In spite of public opposition, the Taliban announced on Tuesday, July 25, 2023 that all beauty salons in Afghanistan must now close as a one-month deadline ended.
Earlier this month, The Taliban announced a ban on beauty salons, saying that they were giving all salons in Afghanistan one month to wind down their businesses and close shop.
Sadiq Akif Mahjer, Spokesman for the Taliban-run Virtue and Vice Ministry, did not specify whether it would use force against salons that do not comply.
The ruling is the latest restriction on the rights and freedoms of Afghan women and girls following edicts barring them from education, public spaces and most forms of employment.
The Taliban stated that its decision to outlaw beauty salons stems from the fact that salons offered services forbidden by Islam and caused economic hardship for the families of grooms during wedding festivities.
The Taliban listed a series of services offered by beauty salons that it said violated Islam. They included eyebrow shaping, the use of other people’s hair to augment a woman’s natural hair and the application of makeup, which it said interferes with the ablutions required before offering prayers.
Grooms’ families have been required by custom to pay for pre-wedding salon visits by bride and their close female relatives.
Its earlier announcement of a one-month deadline for salons to wind down their businesses led to a rare public protest in which dozens of beauticians and makeup artists gathered in Kabul, the capital.
Security forces used fire hoses and tasers and shot their guns into the air to break up the protest.
The United Nations disclosed that it engaged with Afghanistan authorities to get the prohibition reversed.
U.N. Deputy spokesman, Farhan Haq, averred on Monday, July 24, 2023 that U.N. Secretary-General Antonio Guterres “supports the efforts by the U.N. Assistance Mission in Afghanistan (UNAMA), which has called on the de facto authorities to halt the edict closing beauty salons.
“UNAMA has said that this restriction on women’s rights will impact negatively on the economy and contradicts support for women’s entrepreneurship, and we’re seeking a reversal of the bans.”Farhan Haq
“This Isn’t About Getting Your Hair And Nails Done”
Heather Barr, the Associate Women’s Rights Director for the Human Rights Watch, averred, “This isn’t about getting your hair and nails done.
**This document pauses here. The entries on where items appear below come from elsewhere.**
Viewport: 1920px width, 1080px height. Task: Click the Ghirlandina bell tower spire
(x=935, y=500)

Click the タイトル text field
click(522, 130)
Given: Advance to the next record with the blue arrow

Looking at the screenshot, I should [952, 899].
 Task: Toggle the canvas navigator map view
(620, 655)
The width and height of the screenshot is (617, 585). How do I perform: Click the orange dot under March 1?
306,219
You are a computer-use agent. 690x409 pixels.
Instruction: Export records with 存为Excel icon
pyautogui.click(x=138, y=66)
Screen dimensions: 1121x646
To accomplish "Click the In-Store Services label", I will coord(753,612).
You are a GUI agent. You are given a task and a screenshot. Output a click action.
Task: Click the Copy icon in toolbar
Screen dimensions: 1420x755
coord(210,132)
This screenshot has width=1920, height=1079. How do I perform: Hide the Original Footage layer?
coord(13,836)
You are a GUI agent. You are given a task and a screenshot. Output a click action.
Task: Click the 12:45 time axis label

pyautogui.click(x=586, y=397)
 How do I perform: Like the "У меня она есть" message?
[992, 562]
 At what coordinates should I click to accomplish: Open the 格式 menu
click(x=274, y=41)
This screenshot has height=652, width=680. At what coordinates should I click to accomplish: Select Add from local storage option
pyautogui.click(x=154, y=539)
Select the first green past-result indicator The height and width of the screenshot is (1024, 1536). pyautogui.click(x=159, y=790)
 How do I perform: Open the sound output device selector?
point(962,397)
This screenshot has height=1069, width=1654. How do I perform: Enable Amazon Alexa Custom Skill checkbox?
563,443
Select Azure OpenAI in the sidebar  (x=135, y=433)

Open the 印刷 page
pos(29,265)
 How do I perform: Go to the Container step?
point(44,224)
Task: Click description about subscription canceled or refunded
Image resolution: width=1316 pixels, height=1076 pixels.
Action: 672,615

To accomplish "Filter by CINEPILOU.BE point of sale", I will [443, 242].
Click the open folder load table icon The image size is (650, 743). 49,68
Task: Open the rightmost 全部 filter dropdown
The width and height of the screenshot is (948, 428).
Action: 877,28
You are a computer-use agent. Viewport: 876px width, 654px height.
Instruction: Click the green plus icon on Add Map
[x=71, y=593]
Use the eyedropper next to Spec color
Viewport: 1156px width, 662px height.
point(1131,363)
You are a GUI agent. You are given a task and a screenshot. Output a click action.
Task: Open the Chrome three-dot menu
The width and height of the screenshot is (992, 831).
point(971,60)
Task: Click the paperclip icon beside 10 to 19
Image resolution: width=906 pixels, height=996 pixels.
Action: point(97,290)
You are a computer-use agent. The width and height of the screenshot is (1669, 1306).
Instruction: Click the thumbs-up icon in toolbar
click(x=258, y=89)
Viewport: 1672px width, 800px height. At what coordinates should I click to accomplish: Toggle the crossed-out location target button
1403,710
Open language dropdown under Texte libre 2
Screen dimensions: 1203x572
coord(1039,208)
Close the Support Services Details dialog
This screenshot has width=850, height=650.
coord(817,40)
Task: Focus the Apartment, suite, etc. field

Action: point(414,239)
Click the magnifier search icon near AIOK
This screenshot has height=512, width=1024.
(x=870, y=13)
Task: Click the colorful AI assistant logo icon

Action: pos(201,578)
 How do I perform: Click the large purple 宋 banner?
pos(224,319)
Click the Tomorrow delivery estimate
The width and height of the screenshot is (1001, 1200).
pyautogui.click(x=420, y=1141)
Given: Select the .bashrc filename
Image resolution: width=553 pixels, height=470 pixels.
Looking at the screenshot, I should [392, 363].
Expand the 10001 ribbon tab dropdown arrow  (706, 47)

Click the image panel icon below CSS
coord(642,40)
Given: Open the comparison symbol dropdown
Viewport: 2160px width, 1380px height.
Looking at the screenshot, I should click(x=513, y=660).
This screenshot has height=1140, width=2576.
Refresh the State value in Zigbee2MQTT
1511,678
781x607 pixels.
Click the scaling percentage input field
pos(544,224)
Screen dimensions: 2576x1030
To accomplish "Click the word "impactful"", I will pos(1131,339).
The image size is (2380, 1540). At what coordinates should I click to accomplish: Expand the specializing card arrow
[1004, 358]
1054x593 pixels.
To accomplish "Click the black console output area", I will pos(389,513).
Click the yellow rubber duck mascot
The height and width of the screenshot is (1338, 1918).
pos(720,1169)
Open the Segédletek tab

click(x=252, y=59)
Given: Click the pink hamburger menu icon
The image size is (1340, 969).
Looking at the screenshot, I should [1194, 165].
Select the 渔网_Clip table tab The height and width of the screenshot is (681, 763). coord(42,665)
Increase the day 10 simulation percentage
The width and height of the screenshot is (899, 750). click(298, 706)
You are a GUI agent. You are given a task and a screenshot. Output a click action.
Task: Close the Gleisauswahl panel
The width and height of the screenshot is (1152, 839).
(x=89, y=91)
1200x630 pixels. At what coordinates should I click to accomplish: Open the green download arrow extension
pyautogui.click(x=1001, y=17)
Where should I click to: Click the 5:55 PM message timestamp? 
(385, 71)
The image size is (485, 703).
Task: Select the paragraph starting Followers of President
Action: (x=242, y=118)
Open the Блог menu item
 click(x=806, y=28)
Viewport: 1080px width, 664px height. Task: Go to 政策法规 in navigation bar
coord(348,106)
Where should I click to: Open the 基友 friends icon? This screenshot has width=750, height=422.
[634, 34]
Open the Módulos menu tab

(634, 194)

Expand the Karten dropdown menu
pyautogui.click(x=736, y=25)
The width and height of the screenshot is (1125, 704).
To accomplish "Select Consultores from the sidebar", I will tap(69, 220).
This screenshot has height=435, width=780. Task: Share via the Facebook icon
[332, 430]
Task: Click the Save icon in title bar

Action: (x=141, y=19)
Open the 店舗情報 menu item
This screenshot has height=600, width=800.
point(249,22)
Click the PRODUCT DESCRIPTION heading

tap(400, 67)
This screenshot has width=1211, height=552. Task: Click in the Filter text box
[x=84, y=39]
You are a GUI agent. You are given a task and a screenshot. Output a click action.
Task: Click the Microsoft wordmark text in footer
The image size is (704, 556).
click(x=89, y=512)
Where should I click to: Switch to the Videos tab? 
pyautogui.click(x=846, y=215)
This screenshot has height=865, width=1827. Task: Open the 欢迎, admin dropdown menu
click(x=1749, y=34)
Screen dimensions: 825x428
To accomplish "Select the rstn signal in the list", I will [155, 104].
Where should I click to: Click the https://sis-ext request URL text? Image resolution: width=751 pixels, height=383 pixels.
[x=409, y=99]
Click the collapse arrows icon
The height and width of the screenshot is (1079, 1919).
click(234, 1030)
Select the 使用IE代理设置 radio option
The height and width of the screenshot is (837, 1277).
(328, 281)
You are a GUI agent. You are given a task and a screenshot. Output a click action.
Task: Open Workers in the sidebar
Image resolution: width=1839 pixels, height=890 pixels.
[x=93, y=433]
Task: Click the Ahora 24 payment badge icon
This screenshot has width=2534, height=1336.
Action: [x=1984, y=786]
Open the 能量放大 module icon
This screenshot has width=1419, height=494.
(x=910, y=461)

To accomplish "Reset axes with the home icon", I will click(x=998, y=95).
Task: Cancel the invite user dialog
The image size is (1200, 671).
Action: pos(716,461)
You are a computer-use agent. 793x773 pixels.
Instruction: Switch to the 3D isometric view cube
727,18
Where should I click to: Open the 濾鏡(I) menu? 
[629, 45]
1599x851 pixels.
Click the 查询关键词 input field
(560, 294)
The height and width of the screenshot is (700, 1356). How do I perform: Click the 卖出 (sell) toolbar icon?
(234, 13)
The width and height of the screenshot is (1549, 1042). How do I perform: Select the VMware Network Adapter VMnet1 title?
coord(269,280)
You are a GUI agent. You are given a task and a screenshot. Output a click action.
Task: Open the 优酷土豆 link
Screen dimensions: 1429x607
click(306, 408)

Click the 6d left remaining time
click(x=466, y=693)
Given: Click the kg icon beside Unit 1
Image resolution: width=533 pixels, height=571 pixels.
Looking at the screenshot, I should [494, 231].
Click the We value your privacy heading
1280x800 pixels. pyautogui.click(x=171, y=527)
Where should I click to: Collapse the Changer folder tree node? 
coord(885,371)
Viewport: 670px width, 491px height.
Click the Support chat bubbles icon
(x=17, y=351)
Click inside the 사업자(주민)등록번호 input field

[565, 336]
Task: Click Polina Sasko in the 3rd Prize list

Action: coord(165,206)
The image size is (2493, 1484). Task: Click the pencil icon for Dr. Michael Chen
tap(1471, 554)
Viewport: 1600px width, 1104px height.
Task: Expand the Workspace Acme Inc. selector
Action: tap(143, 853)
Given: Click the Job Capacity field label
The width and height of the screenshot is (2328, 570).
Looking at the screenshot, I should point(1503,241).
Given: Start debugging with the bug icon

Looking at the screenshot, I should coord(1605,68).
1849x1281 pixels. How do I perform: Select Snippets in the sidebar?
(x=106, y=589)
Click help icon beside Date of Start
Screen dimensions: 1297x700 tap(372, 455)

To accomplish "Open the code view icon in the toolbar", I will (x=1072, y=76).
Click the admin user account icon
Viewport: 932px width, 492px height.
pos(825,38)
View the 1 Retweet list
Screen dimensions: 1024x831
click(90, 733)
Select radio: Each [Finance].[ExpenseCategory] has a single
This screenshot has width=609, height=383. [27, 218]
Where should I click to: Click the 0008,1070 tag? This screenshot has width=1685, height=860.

This is about 60,000 women losing their jobs.”
“This is about women losing one of the only places they could go for community and support, after the Taliban systematically destroyed the whole system put in place to respond to domestic violence.”Heather Barr
Last month, a report to the UN’s Human Rights Council by Richard Bennett, the special rapporteur for Afghanistan, stressed that the plight of women and girls in the country “was among the worst in the world”.
“Grave, systematic and institutionalized discrimination against women and girls is at the heart of Taliban ideology and rule, which also gives rise to concerns that they may be responsible for gender apartheid.”Richard Bennett
Since taking control of Afghanistan in August 2021 as U.S. and NATO forces withdrew, the Taliban have implemented harsh policies, in spite of earlier assurances of a more moderate reign than during their last period in power in the 1990s.
In addition to restricting media liberties, they have prohibited women from using public facilities like gyms and parks. As a result of the actions, which have drawn vehement international criticism, the country is now much more isolated at a time when its economy is in freefall, and a humanitarian catastrophe has gotten worse.